On Iran Deal, It’s a ‘Yes’ Vote That Could Lead to War
The Joint Comprehensive Plan of Action (JCPOA) nuclear deal reached between Iran and the international community has set off serious debate. Congress now has the opportunity to weigh in under the terms of the Iran Nuclear Agreement Review Act. The Obama Administration is claiming that a “no” vote by members of Congress is a vote for war. Actually the opposite is true. A “yes” vote to approve the deal is an invitation to disaster.
The White House claims that if Congress votes “no,” Iran will then decide to quit the Nuclear Non-proliferation Treaty (NPT) and move to enrich uranium to weapons-grade. But this scenario is not grounded in reality. Here’s why.
Iran’s current “breakout capacity” is about two months. (Breakout is defined as the time it would take a nation to develop enough highly enriched uranium for one nuclear weapon). If Iran were to begin enriching uranium to weapons-grade at declared facilities, inspectors would quickly detect this diversion and two months would be sufficient time for the U.S. or Israel to mount military action — something Iran is desperate to avoid.
It’s only logical, then, that Iran would want to be patient and wait to break out of the NPT when its capacity to do so would be reduced from months to days — insufficient time for inspectors to alert the international community to take action.
The White House is telling us that the JCPOA will critically set back Iran’s breakout capacity to one year. While that may be true for the next 10 years, things begin to change dramatically after 2025.
According to the terms of the JCPOA, between years 10 and 15, all restrictions on the size and scope of Iran’s nuclear program will be eliminated in what is commonly referred to as the deal’s “sunset.” After 15 years, Iran will be free to build as many centrifuges and enrich as much uranium as it wants, including at higher levels of purity closer to weapons-grade.
David Albright, one of America’s leading nuclear experts, predicts that by 2033, Iran’s uranium enrichment program could become so large and advanced that Iran’s breakout capacity would shrink to a period of days. At that point, if Iran decides to break its obligations under the NPT and build nuclear weapons, no amount of international inspectors will be able to detect and provide adequate warning to prevent that from happening.
In his recent analysis, Albright warned, “Supporters of the agreement have not offered answers regarding how to avoid a dire outcome after 10 to 15 years. Often, one hears that if Iran breaks out or otherwise seeks nuclear weapons, the United States can bomb Iran. However, this option appears unworkable as a prescriptive policy, given how close Iran can be to having nuclear weapons in 15 years, how much greater its conventional military capabilities will likely be…”
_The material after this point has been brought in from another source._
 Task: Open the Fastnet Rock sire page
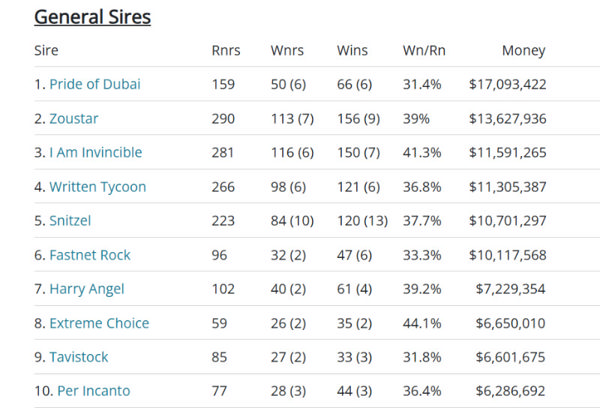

Albright is right. Iran is already finalizing the purchase of an advanced anti-aircraft missile system from Russia. After the lifting of the U.N. embargo on the sale of conventional weapons to Iran in year five of the deal, Iran will certainly want to buy advanced fighter jets from China or Russia. Tehran may then believe it will be able to deter or repulse an attack.
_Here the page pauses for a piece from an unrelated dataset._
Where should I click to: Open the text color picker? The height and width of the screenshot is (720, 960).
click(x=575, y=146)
Another element that is troublesome comes in year eight of the deal, when the U.N. sanctions on Iran’s ballistic missile program will also be lifted.
In testimony to Congress on June 10, Lt. Gen. Michael Flynn, former director of the Defense Intelligence Agency, said, “Even today, their missiles cover most all of the Middle East, and the next generation will include ICBMs [intercontinental ballistic missiles] capable of attacking the American homeland.”
All these factors combined together would embolden Iran to attempt breakout after 2030. A vote to approve this deal would be a vote for a nightmare scenario that would set the stage for a very destructive war.
By 2033, this deal would allow Iran to become a nuclear threshold state with a breakout capacity that is numbered in days. Military force will be unable to prevent Iran from crossing that threshold. Once Iran does that, we will be facing a nuclear-armed, state sponsor of terror armed with ICBMs.
A vote to reject the deal will keep the toughest sanctions in effect; our foreign friends will still be left with the choice of doing business in the unrivaled American market or Iran, and the P5+1 will still have the leverage to get a better deal.
For the sake of the security of the United States and its allies, we call upon members of Congress to reject this deal and demand a better one that will forever close the path to a nuclear-armed Iran.
Bob Feferman is Outreach Coordinator for the non-partisan advocacy group, United Against Nuclear Iran (UANI).